Whatever the legal definition of what Data does here, then, the morality of it is of real concern.

(This is a pretty damning indictment of Dr Soong, actually. Designing an android that can have sex, programming him with multiple techniques for pleasuring someone, but then utterly forgetting to write any subroutines about when to realise you shouldn’t take “yes” for an answer? Who does that? It would seem that, even after a century after Charlie X threatened Kirk’s Enterprise, the Federation still isn’t free of the curse of outrageously entitled men.)


All told, “The Naked Now” is awful; almost without exception – even worse than “Charlie X”, which at least can be read as something better than it presents itself as. There are, I’ll admit, occasional bright spots. In amongst all the appalling moralising and careless sexism and squandered potential, there is exactly two things that I really like, both of which involve Geordi.
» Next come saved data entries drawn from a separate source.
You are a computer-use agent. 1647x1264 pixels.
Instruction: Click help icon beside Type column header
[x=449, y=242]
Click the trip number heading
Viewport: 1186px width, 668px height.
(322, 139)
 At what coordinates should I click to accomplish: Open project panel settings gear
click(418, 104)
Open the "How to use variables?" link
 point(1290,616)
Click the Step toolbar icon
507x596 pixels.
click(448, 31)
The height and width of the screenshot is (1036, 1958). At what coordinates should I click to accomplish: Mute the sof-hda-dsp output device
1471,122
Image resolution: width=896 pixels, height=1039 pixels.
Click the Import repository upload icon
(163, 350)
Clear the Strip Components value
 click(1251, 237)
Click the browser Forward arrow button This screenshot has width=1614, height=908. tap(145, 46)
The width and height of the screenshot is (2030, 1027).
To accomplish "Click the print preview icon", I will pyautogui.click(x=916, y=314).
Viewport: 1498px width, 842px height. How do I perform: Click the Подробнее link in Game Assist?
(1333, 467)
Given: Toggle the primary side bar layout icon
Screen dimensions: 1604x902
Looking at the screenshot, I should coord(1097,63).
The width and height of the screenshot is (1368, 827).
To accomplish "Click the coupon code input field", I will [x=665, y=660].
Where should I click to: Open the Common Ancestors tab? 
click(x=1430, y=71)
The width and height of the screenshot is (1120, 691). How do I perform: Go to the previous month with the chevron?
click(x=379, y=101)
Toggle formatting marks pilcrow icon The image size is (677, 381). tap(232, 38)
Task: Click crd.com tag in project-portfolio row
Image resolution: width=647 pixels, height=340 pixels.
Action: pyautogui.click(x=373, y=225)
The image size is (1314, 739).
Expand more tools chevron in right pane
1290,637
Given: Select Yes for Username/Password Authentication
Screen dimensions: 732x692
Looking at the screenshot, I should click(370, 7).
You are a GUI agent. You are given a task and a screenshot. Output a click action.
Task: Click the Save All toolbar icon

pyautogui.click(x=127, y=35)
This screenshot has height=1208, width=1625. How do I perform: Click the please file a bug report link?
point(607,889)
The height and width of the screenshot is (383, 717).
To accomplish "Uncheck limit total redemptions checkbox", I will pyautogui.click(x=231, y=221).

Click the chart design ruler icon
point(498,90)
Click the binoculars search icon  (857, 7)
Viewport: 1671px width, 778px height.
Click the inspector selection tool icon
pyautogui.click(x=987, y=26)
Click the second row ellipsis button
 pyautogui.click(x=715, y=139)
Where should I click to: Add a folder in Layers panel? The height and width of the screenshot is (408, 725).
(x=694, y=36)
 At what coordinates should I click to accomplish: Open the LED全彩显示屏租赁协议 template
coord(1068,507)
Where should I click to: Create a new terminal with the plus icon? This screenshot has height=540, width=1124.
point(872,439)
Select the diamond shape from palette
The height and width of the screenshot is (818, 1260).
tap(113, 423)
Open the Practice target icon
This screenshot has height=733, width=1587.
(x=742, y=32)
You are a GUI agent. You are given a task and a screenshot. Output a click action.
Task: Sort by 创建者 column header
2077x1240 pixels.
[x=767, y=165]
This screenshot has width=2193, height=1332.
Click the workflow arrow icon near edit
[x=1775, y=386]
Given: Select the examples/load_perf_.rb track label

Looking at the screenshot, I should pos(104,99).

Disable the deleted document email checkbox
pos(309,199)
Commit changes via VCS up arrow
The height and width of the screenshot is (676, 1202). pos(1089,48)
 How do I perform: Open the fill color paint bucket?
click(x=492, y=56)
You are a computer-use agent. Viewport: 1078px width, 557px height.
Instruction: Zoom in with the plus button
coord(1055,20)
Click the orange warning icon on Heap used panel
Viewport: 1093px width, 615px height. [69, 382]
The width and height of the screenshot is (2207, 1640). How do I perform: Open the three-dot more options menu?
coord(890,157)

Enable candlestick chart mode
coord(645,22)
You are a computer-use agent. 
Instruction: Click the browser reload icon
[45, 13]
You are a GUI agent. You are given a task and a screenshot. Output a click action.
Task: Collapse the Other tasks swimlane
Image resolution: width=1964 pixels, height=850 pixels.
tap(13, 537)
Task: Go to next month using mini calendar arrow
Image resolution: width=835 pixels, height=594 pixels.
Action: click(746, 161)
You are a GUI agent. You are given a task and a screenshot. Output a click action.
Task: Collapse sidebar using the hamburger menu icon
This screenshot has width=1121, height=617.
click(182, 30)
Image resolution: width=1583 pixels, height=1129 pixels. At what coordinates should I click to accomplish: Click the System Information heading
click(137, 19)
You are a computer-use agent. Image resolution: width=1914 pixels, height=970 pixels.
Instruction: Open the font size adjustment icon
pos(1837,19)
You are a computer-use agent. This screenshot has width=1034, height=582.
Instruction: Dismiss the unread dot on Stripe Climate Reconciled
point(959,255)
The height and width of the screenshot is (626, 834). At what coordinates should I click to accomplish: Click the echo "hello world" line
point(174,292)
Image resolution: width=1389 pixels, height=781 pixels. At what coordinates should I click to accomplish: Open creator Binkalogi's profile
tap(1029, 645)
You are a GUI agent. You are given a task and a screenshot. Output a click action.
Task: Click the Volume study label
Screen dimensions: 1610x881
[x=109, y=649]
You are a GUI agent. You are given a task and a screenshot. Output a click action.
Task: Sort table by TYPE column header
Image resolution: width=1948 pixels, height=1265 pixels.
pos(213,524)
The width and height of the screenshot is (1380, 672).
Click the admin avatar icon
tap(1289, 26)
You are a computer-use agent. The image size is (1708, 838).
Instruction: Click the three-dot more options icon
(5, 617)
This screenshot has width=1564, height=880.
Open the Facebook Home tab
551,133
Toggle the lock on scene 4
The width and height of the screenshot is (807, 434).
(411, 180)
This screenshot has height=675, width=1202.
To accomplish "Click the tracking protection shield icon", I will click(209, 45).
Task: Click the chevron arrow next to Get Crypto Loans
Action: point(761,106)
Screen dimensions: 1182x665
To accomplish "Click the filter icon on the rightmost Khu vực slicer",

The first is the creepy image of La Forge walking through the frozen sections of the Tsiolkovksy, ice crunching underfoot. The second is the idea that La Forge’s burning desire to see in the same way his crew-mates do is so out of character that it’s taken as evidence by Troi that something is severely amiss. I love that; a simple act of recognition that the visually impaired do not as a rule spend their lives seething over the fact they can’t see the way others can, and suddenly acting otherwise is not a long-suppressed admission, but proof that something unusual is going on. That’s an unexpected pleasure. like finding a pack of wine gums floating past as you swim down a sewage pipe.

Of course, the problem with that is that you still can’t actually open the wine gums. Not without getting crap all over them. Troi’s observation belongs in a much better episode, and so does she. So does everyone here, in fact. They belong in an episode in which our Federation heroes can demonstrate what genuine competence among the stars actually looks like. Which, fortunately for them, is exactly what we’re going to get next.

It just won’t involve anyone we see here.

Ordering:

3. The Naked Now

[1] Maybe I’ve got all this wrong and really this is a story about how terrifying a world we’d live in were homeopathy real. “Wooo! I brushed against a drunk person and I got their sweat on my skin and now I’m drunk as hell! WOOOOO!”